Passing Key Vault secrets as environment variables to Databricks clusters and jobs
A very useful feature that Azure Databricks provide us, is the ability to connect the workspace with an Azure Key Vault, and create secret scopes so we can use the secrets in a very easy way, for example:
// To get a secret
dbutils.secrets.get(scope = "secret-scope", key = "secret-name")

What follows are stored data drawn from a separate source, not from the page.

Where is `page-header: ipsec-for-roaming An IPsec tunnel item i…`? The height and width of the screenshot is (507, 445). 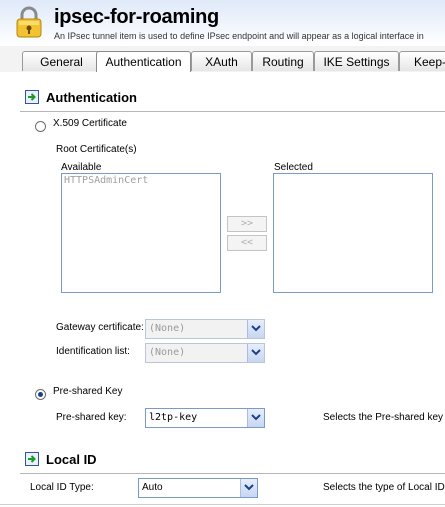
page-header: ipsec-for-roaming An IPsec tunnel item i… is located at coordinates (222, 23).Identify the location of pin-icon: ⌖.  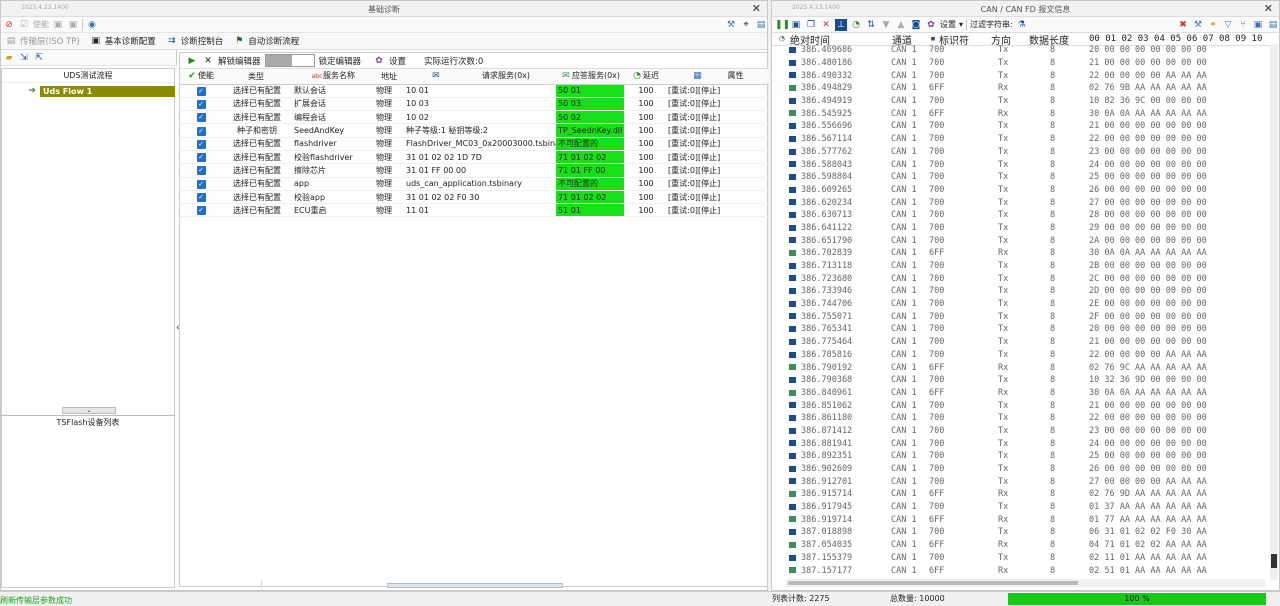
(746, 25). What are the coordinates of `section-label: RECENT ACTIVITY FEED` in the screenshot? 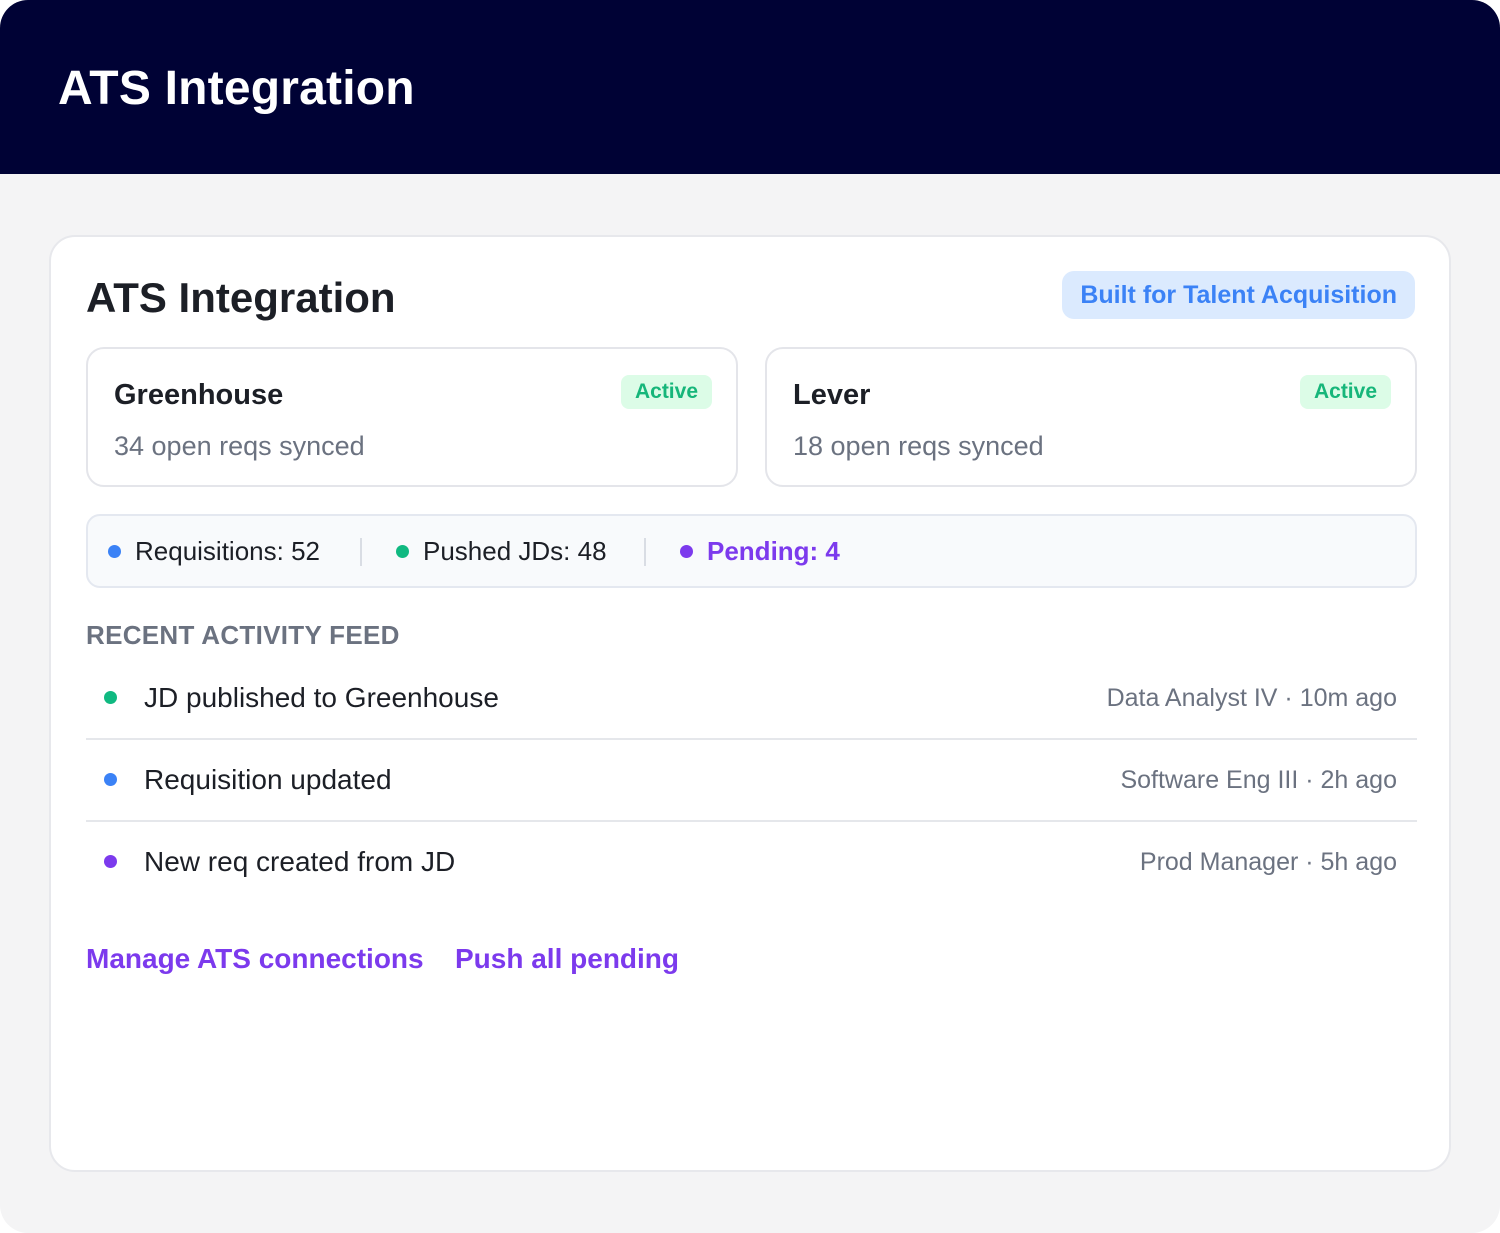 It's located at (243, 635).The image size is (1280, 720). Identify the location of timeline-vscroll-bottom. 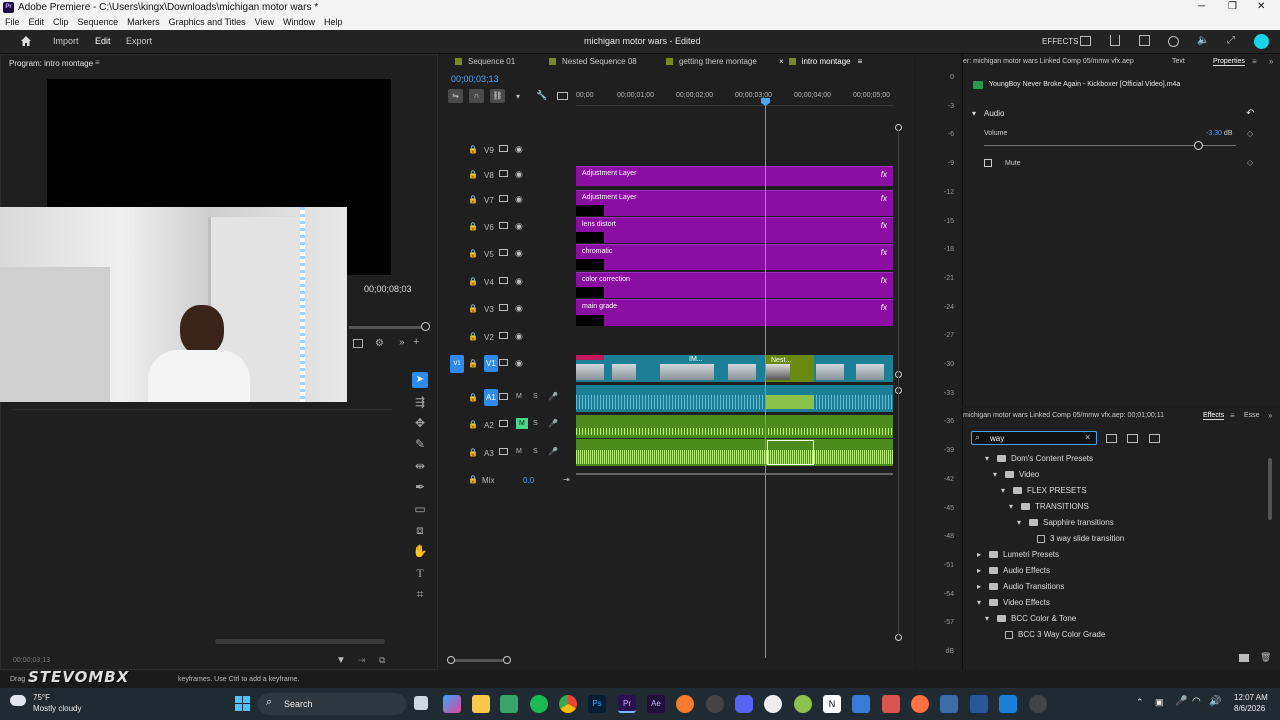
(898, 638).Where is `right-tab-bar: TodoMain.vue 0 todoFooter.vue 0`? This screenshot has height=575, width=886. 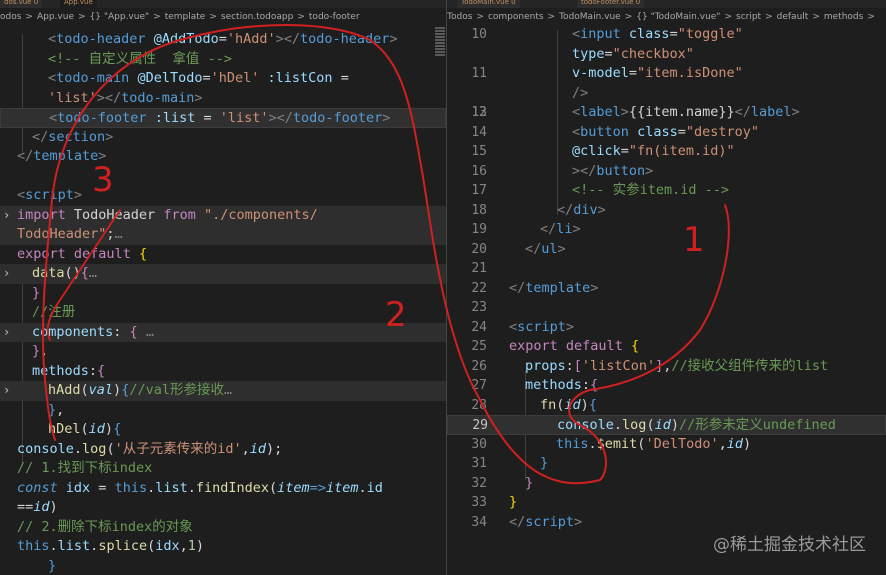 right-tab-bar: TodoMain.vue 0 todoFooter.vue 0 is located at coordinates (666, 4).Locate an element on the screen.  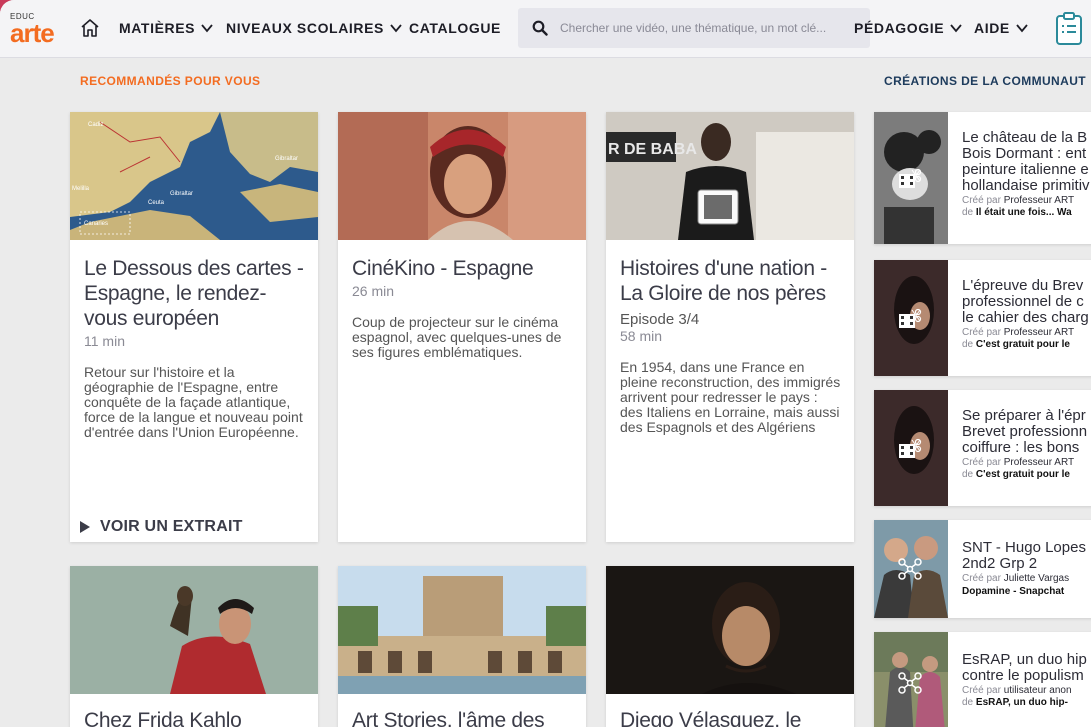
community-title-line: Brevet professionn is located at coordinates (1025, 432).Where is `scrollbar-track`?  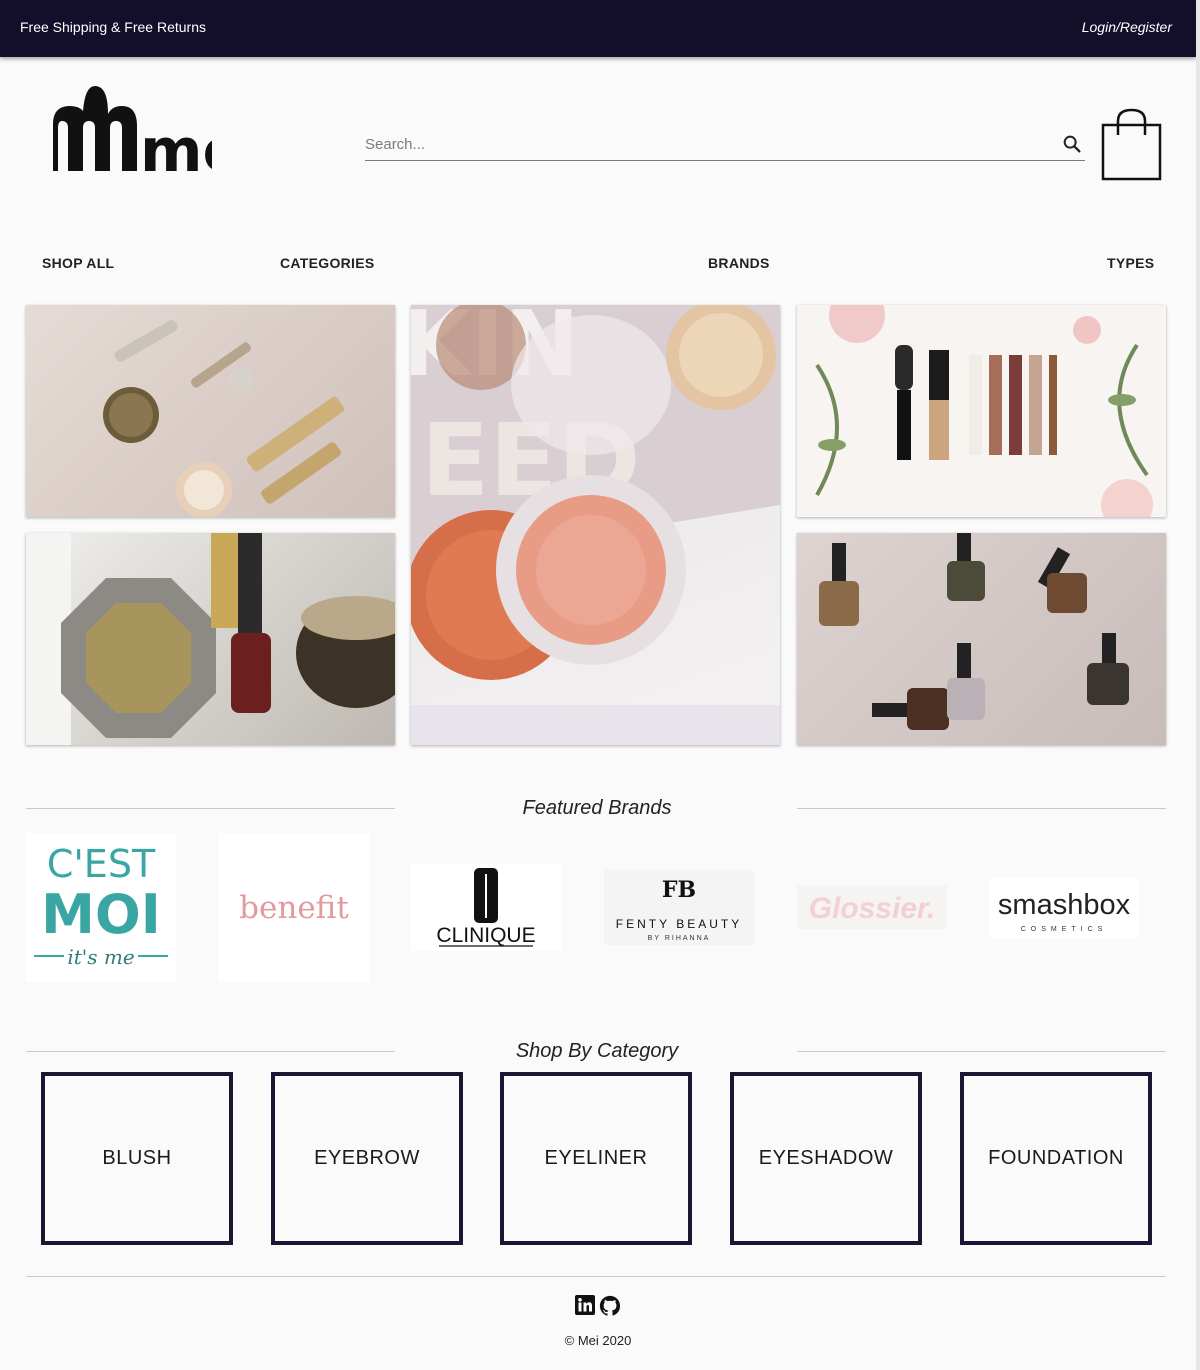 scrollbar-track is located at coordinates (1198, 685).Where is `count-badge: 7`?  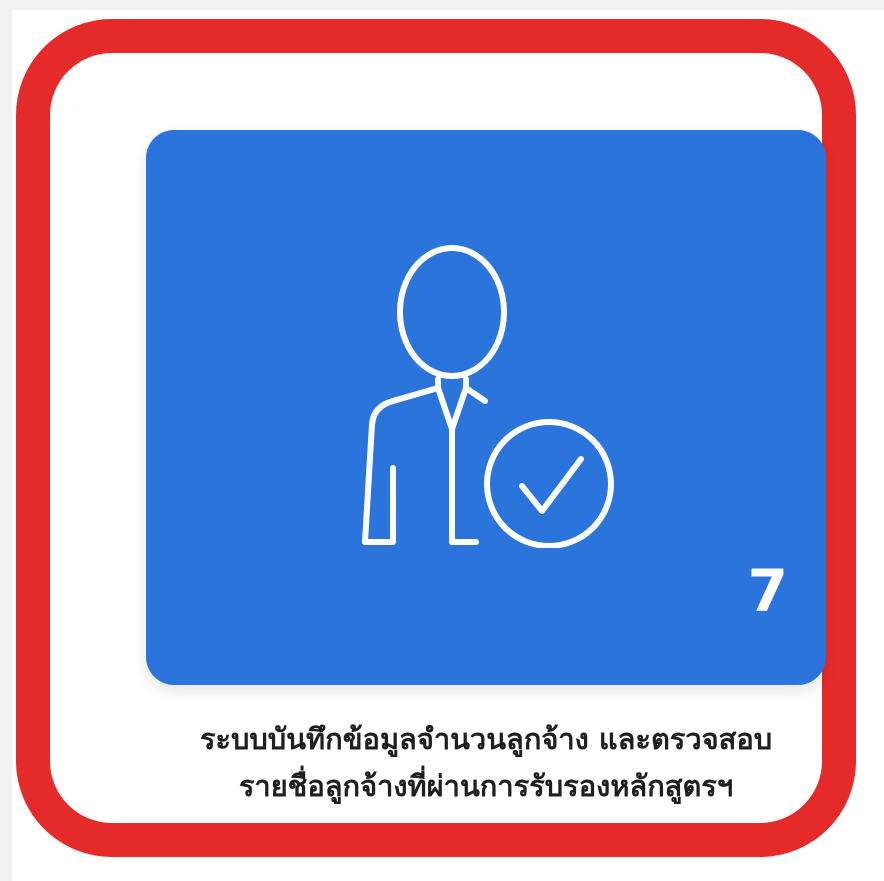 count-badge: 7 is located at coordinates (768, 591). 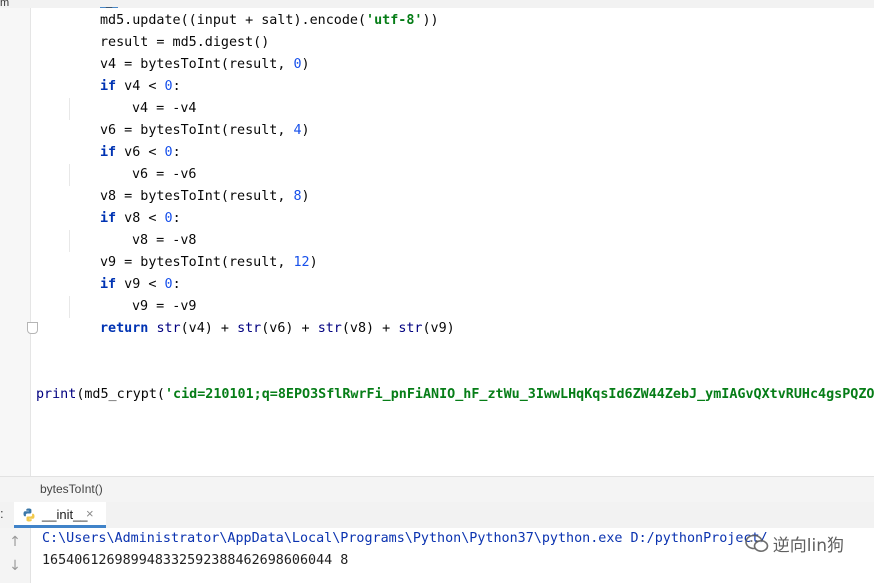 What do you see at coordinates (437, 490) in the screenshot?
I see `breadcrumb: bytesToInt()` at bounding box center [437, 490].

But you can also pass secrets as environment variables, and to the spark configurations of clusters during its definition.
For example:
- From the UI: you can go to the cluster definition, and in Advance Options you can define variables that use secrets in the following way:
spark.configuration={{secrets/scope-name/secret-name}}
environment_variable={{secrets/scope-name/secret-name}}
- From a json’s job definition:
{
"name": "job-name",
.....
"tasks": [
{ ... }
],
"job_clusters": [
{
"job_cluster_key": "job_name",
"new_cluster": {
"spark_conf": {
"spark.configuracion.value": "{{secrets/defaultkeyvault/secret-name}}"
},
"spark_env_vars": {
"environment_variable": "{{secrets/defaultkeyvault/secret-name}}"
},
...
}
}
],
...
}
These two variables will be changed to its corresponding value when the cluster is starting, this way you don’t need to hardcode values!